Required work:
Among the entries, which lines carry the string "agent"? Copy every one.

Screenshot grounding data:

+ + +

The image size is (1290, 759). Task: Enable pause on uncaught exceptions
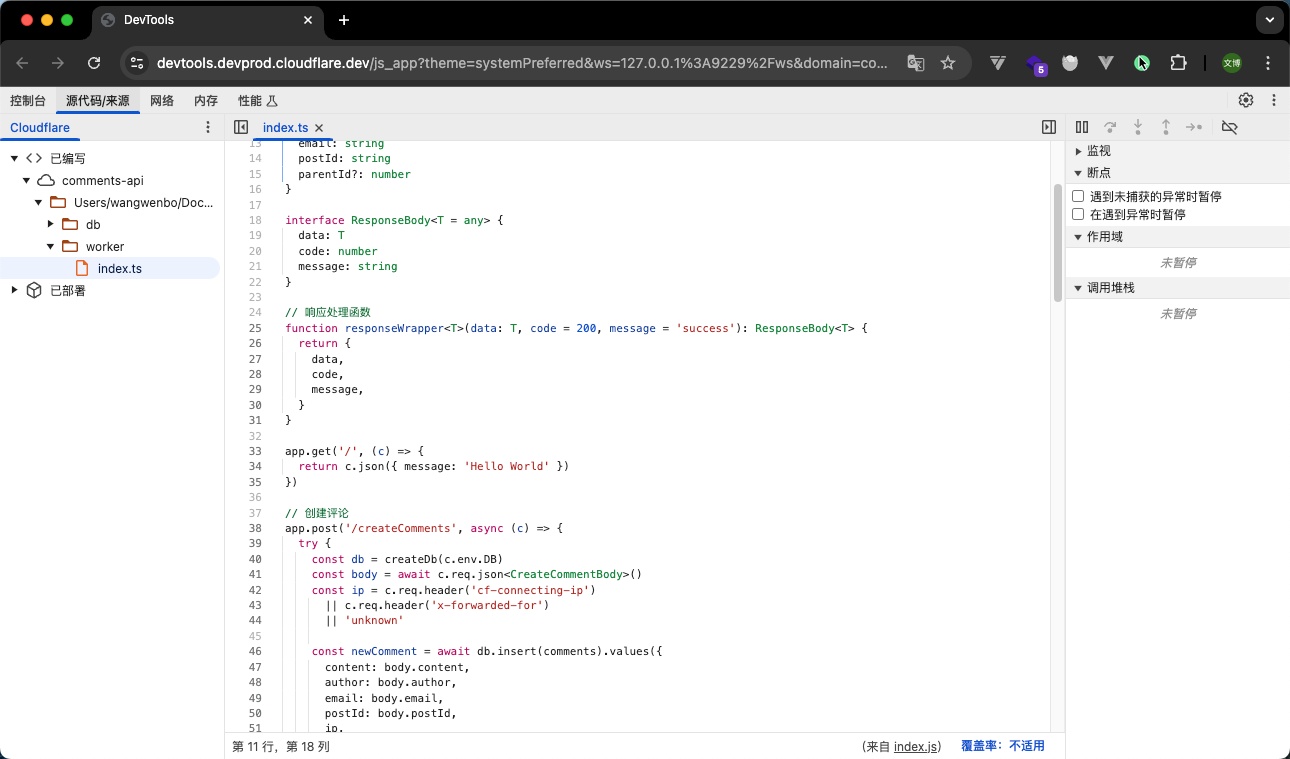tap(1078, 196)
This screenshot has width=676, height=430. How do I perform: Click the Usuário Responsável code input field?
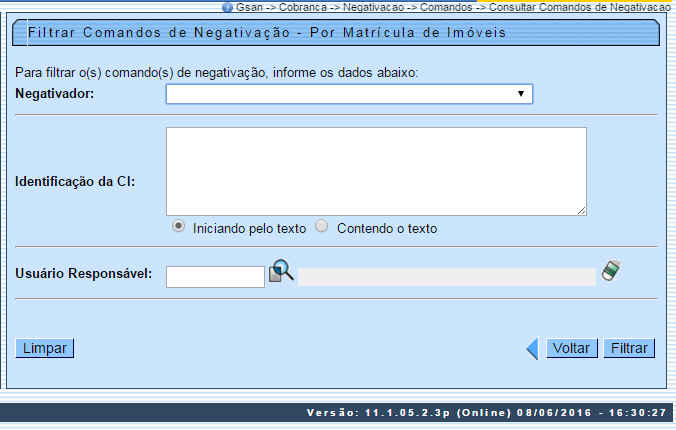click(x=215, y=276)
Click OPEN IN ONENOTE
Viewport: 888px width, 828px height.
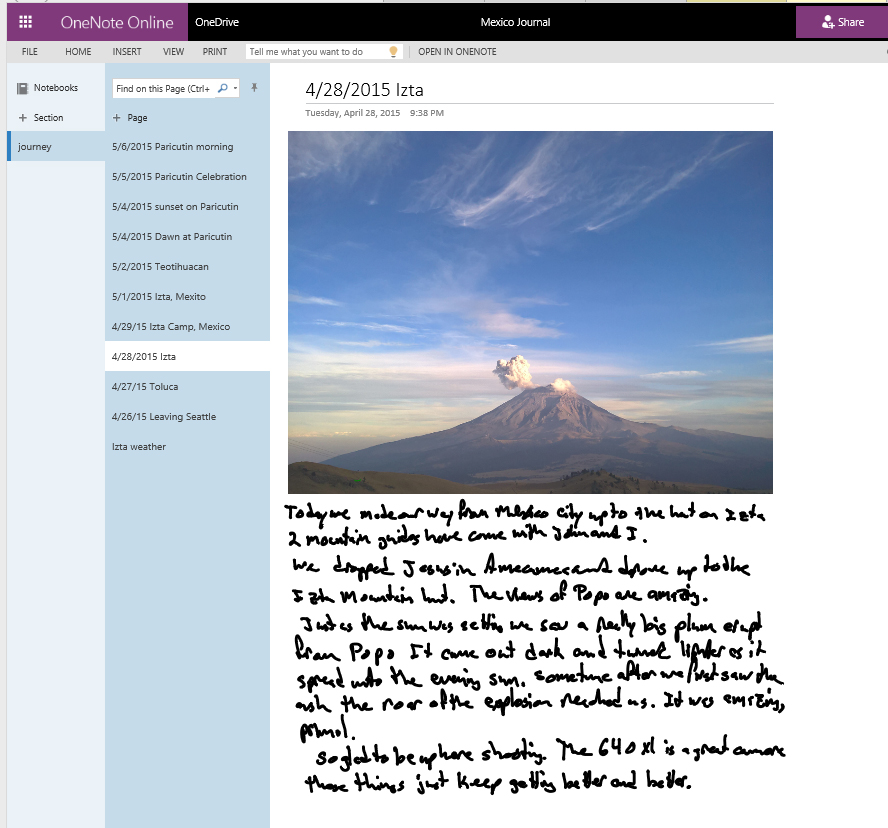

+ + +

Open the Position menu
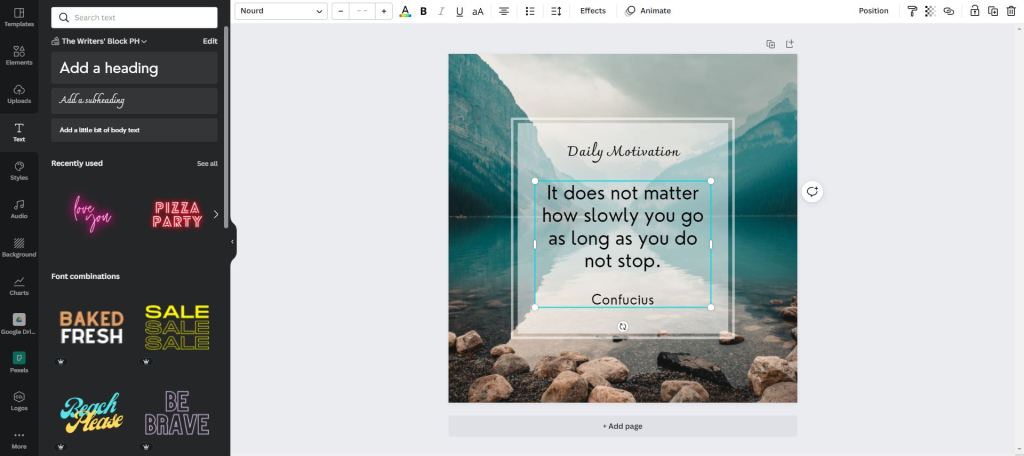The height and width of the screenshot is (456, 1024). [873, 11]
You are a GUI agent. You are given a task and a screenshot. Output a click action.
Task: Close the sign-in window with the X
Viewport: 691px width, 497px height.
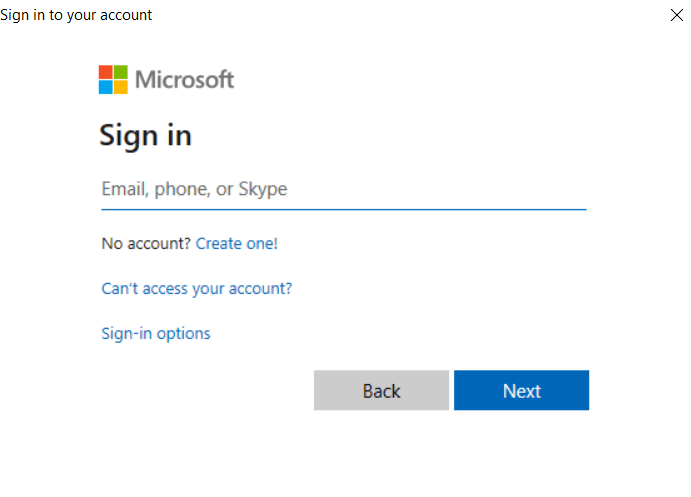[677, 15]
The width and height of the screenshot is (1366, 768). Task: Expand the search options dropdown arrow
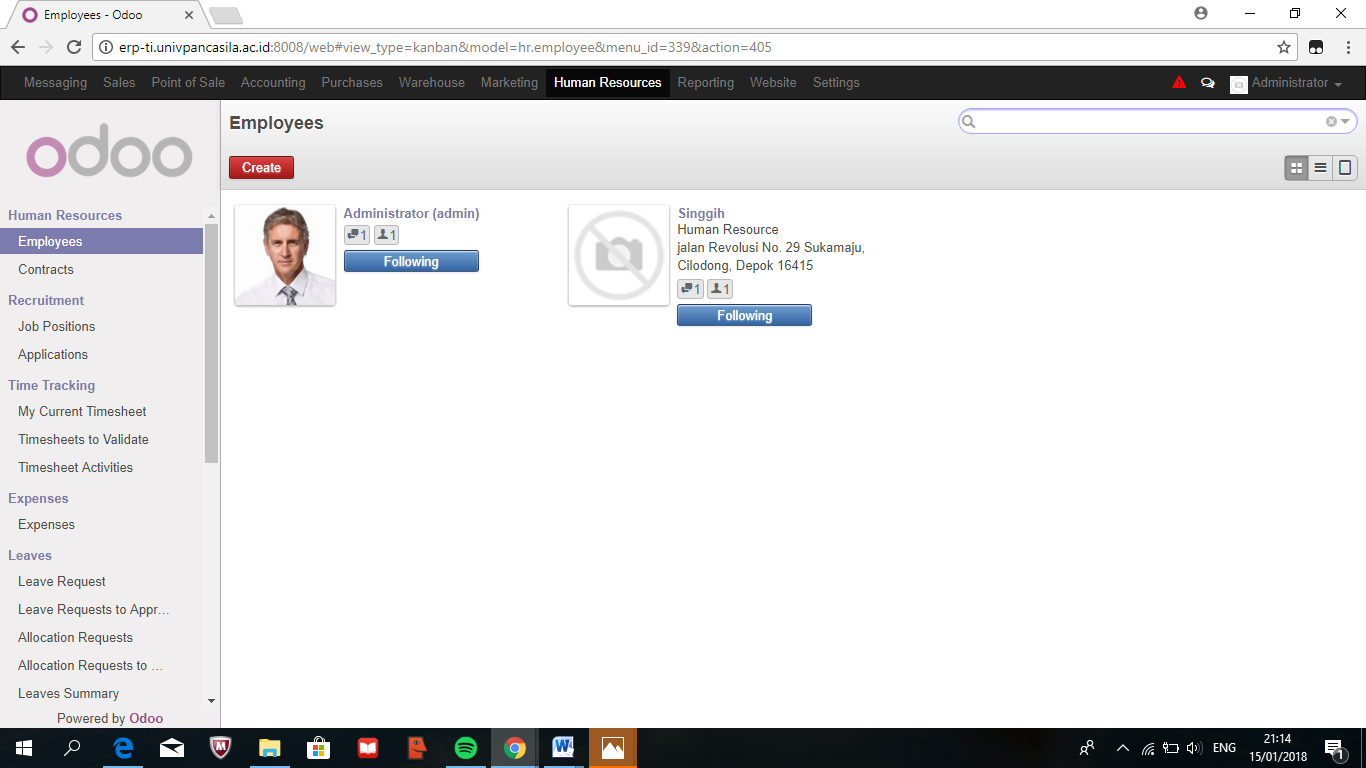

+ + +

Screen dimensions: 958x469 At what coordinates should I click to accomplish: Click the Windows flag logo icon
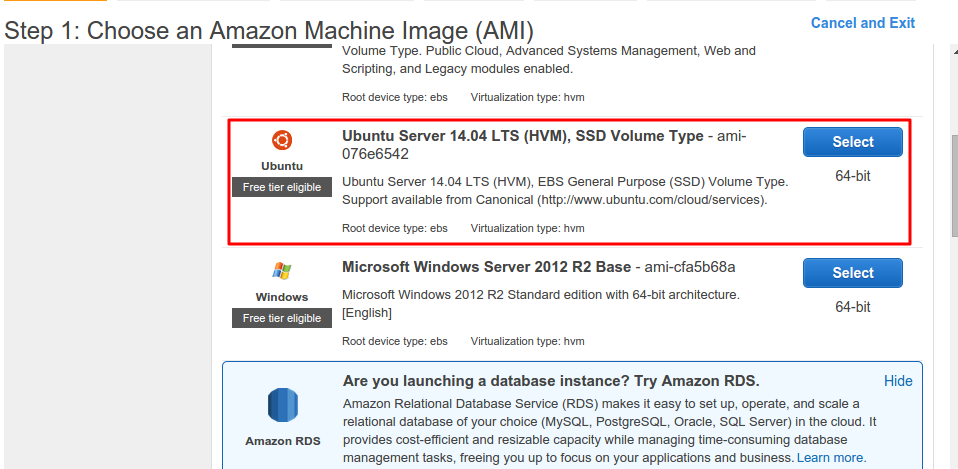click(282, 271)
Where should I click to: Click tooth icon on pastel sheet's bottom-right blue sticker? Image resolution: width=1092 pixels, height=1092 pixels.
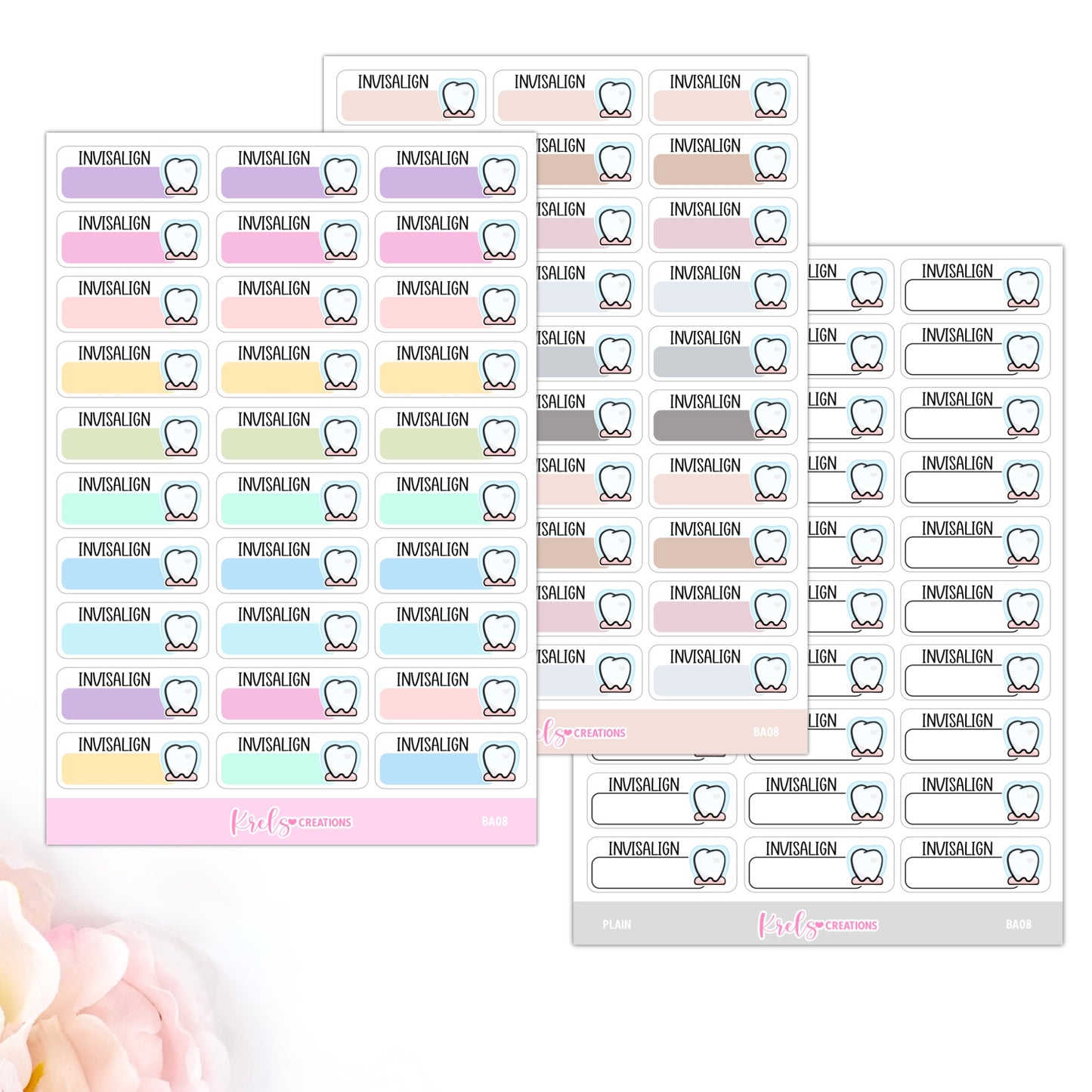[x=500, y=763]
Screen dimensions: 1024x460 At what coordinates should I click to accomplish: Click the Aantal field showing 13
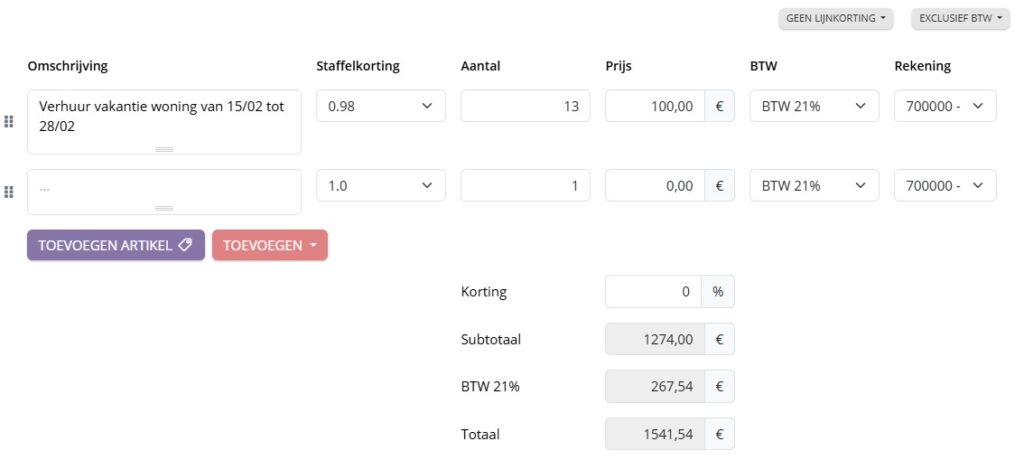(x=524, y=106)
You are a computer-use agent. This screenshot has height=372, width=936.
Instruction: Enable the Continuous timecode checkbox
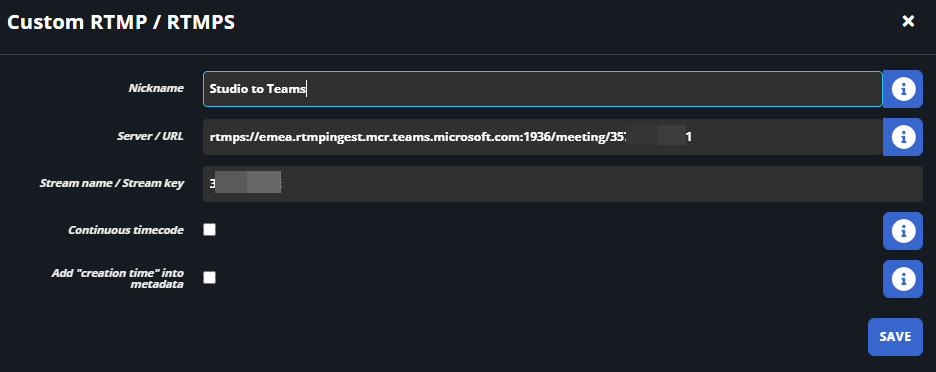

+ + +

Output below:
You are a GUI agent. You are given a task and a screenshot. Output a click action.
You are a computer-use agent. This screenshot has height=372, width=936.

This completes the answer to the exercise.